Socrates understood that a youth is a sponge—and when I say “a youth,” I don’t mean the “poll-parrot stage,” I mean anyone under the age of 27. A youth absorbs the world in an indiscriminate, omnivorous manner. They are not adept at critique. When they read a book or watch a film, they may be able to sift the truth from the lies, but having done so, they swallow both. They watch a film about the dangers of AI technology, then pursue a career in AI technology. They watch a film about the dangers of drug use, then become interested in drug use. If twentieth century literature has taught us anything, it is that cautionary tales don’t work. We turned Brave New World into an agenda. Everything the poets warned us about in the first half of the twentieth century became a list of goals for the second half. The eyes are hungry. They devour whatever is set before them.
Perhaps the clearest illustration of this principle is in your own living room. If you show a small child a wild, zany cartoon which concludes with the moral, “Don’t tell lies,” the child is ten times more likely to behave in a wild, zany manner than in an honest manner. We are all far more likely to absorb a vibe, a mood, or an aesthetic than we are to absorb a truth. The eyes are the king of the senses. We do what we see, not what we hear. Your children are far more apt to behave in a dignified, self-controlled manner if you show them Cary Grant movies than if you show them educational, inspirational kids shows that were edited in a blender then turned up to 11.
Like I said, though, I’m not in favor of editing Homer and Hesiod, but that has far more to do with the fact that times have changed.
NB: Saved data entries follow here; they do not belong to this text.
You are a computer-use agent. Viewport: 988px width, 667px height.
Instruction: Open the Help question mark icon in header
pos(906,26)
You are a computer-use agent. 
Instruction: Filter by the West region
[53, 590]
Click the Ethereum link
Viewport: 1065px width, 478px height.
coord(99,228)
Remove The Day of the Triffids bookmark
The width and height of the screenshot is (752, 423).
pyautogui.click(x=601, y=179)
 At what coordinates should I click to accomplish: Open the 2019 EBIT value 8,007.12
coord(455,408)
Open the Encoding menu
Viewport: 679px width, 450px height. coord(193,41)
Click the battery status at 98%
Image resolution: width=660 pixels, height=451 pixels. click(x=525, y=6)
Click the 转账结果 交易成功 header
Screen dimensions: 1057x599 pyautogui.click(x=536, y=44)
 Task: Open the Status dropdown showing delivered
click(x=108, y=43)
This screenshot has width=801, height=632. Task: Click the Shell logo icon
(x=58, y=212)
Reading Homer requires patience and diligence, so I’m fine with the Iliad going on for as long as possible. There are many, many fine truths in the work of Homer, but the overall effect of reading the Iliad is arguably its greatest benefit. It’s an old book, and an unfashionable one. When you read Homer, you’re lifted out of this world—this zeitgeist—and so you can see it more clearly for what it is. Reading Homer reminds a Christian that the way things are now isn’t how they’ve always been, that the values of this age are not permanent, and that the dogmas of this era are fleeting—and so the prevailing winds of doctrine blow with a little less gusto.